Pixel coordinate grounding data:
Content starts
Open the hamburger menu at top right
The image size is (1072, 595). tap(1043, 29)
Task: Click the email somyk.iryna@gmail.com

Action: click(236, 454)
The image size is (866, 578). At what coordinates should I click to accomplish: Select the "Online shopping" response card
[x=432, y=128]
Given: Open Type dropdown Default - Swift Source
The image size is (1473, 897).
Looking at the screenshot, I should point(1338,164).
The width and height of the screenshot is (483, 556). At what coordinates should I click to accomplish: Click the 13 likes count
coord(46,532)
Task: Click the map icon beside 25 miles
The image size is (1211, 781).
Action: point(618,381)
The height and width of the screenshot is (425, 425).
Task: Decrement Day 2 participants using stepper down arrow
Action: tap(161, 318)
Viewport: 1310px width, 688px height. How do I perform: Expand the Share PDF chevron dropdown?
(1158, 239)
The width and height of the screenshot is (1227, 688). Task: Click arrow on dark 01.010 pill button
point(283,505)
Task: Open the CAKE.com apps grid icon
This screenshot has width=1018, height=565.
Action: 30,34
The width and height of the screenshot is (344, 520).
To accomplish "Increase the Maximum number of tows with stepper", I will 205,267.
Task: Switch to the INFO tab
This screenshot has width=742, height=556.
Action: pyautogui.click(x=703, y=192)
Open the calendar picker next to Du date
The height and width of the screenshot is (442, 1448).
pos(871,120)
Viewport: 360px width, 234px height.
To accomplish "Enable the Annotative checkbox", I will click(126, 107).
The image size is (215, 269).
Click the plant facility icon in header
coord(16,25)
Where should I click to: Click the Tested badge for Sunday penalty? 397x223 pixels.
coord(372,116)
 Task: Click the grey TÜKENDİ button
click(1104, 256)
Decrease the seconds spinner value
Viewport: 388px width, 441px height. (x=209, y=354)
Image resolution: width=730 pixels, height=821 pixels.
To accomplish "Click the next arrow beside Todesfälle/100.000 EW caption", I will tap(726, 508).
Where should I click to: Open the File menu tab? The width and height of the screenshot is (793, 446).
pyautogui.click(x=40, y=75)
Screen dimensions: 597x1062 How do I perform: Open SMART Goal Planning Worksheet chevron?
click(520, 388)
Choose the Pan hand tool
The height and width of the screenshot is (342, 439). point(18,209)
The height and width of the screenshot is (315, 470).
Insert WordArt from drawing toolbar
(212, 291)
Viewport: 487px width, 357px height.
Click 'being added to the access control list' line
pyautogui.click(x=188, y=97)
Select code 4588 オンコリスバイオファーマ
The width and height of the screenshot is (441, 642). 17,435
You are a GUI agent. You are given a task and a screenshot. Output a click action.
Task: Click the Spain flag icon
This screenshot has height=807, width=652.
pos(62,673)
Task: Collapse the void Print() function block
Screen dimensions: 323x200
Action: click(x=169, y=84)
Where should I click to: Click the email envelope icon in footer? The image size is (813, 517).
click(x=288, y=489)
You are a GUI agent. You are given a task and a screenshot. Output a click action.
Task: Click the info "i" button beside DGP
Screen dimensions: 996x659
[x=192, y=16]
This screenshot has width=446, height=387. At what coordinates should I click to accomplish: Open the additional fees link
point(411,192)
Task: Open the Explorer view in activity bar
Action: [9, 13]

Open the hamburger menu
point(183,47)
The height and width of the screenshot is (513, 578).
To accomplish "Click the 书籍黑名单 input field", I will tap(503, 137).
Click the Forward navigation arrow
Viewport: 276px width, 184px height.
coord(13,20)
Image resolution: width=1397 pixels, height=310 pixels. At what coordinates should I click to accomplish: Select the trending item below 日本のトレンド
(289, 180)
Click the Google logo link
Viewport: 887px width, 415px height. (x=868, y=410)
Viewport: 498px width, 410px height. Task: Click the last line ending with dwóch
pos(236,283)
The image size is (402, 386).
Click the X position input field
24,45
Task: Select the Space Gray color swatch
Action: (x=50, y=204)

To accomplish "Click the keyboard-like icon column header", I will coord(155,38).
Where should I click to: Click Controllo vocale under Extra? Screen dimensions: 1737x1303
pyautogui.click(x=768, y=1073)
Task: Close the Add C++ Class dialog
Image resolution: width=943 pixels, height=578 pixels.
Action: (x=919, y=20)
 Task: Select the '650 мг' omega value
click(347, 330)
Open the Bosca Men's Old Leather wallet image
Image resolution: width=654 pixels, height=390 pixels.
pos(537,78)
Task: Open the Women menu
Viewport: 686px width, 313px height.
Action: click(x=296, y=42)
Content ends
### [Exercise brief]
Search the records for the string "will", and copy every line that holds it.

### [Solution to the problem]
To accomplish "Increase the Maximum number of tows with stepper", I will 205,267.
To accomplish "Enable the Annotative checkbox", I will click(126, 107).
To accomplish "Click the next arrow beside Todesfälle/100.000 EW caption", I will tap(726, 508).
To accomplish "Click the 书籍黑名单 input field", I will tap(503, 137).
To accomplish "Click the keyboard-like icon column header", I will coord(155,38).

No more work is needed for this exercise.